しかし、この世に悪の種は尽きる事は無い。

兄姉が両親の行方を捜して旅に出てすぐに、父の友人と言う真崎教授なる人物から愛美に連絡が入った。今、デスハードと名乗る悪の秘密結社が密かに暗躍を初め、どうやら神教授の失踪はそれと関りがあるらしいと言うのである。

愛美は戸惑った。既に彼女は先の戦いで女神としての力を使い果たし、今では只の女子高生に過ぎないのである。

真崎教授は生化学、量子力学の第一人者であり、この程装着した人間の力を強化する個人装備用新兵器、フィット・ブースターを開発したと言う。実験の結果、この強化服は男性よりも女性の方がシンクロ率が高く、安全に力を発揮できると言うのだ。しかも、そのシンクロ率も個人差が有り、人によって発揮できる能力はかなり開きが有った。折りしも、高校二年の後半、只でさえ生徒会長に選出されたばかりで忙しい上に、フィット・ブースター装着に相応しい者、それも信用に足る仲間を捜すのはかなりの難行だったが、それでも愛美は申し出を受けた。

“ヴィーナス__”

自分を、地球の平和を護る為散っていった掛け替えの無いパートナーの想いに報いる為、愛美は年度を越して新入生まで勧誘した結果、何とか四人の仲間を見つけ出し、ここに美麗戦隊ティンカーVが結成されたのであった。

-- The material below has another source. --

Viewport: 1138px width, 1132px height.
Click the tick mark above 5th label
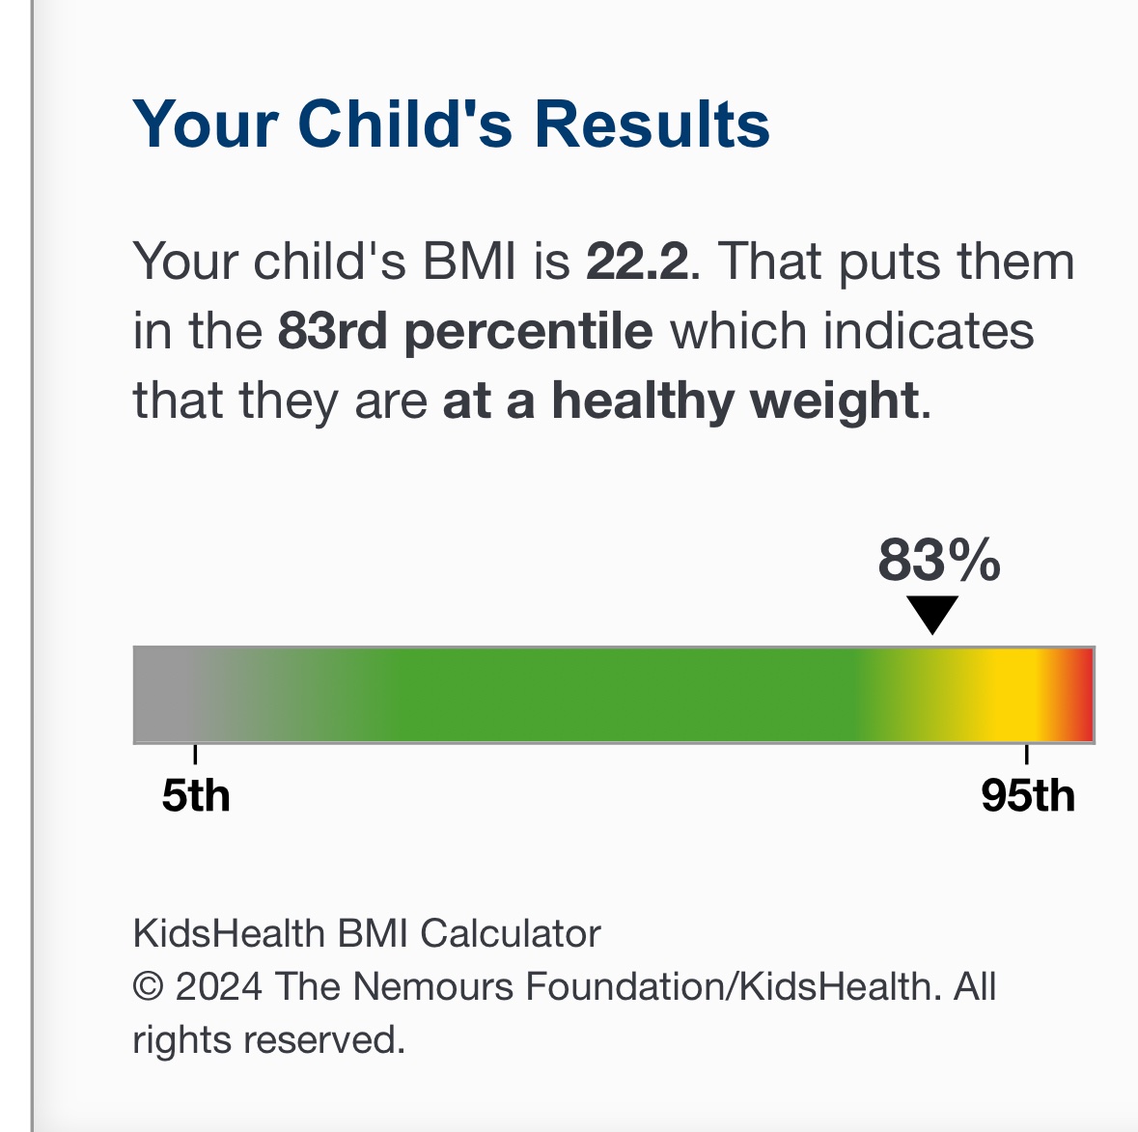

この戦隊名についても色々と紆余曲折が有った。最初、『美少女戦隊』という案も検討されたのだがあまりにストレートで捻りが無いのに加え、他にも有りそうな、と言うより、この“美少女戦隊”なる言い方自体が固有名詞ではなく、一般名詞のような響きが有るので別の名前に決定したのである。このジャンルの草分け的な『美少女戦士』も既に存在しているが、今ではそれが何となく世間一般に流布しており、それは恰も、『○女コ○ック』という、一見固有名詞ではなく、少女漫画雑誌全般を指す形容詞のような誌名の雑誌が実在するのと同じような語感かも知れない。

“見ててね、ヴィーナス”

愛美は、手の中のハートのペンダントを握り締めた。これこそ鋼鉄女神の起動キーパーツ、今となってはヴィーナスが愛美に残した唯一の形見だった。観月が肌身離さず首から下げている三日月型、勝代が身に付けている剣の形のペンダントも、それぞれの鋼鉄女神のキーパーツである。

“私、頑張るから__”

愛美がティンカーVのリーダーとして“ヴィーナス”を名乗ったのは、当然今は無きパートナーをしのんで選んだ名前だった。

“あなたの分まで__なんて、わたしには無理だけど、わたし、精一杯頑張る。最後の最後まで、絶対諦めたりしないから。だから私の事、見守っててね、ヴィーナス”

手の中のペンダントを見詰め、今もこの大空のどこかで自分を見守ってくれているであろうヴィーナスに、愛美は直向きな決意を届けたのであった。

そして、両親の消息を追って今もどこかに旅を続ける兄と姉たち__

“ミネルヴァ、ダイアナ、どうか私の代わりに姉さんたちを見守ってあげてね”

三機__三人の鋼鉄女神たちが、空の上から自分たちに微笑んだように愛美は思った。